━━ THE DATA ━━

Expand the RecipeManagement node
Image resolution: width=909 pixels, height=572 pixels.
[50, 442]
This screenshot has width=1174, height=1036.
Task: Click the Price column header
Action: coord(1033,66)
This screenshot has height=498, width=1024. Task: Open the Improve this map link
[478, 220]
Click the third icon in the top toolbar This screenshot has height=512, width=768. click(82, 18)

━━━
━━ THE DATA ━━

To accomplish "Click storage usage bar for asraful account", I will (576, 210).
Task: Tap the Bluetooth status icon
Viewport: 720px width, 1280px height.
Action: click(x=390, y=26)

━━━

WHAT YOU SHOULD DO
Of all the entries above, retype exactly the lines from the line with "Expand the RecipeManagement node" to the line with "Click the third", both included, and no others.

RESPONSE BOX
Expand the RecipeManagement node
Image resolution: width=909 pixels, height=572 pixels.
[50, 442]
This screenshot has width=1174, height=1036.
Task: Click the Price column header
Action: coord(1033,66)
This screenshot has height=498, width=1024. Task: Open the Improve this map link
[478, 220]
Click the third icon in the top toolbar This screenshot has height=512, width=768. click(82, 18)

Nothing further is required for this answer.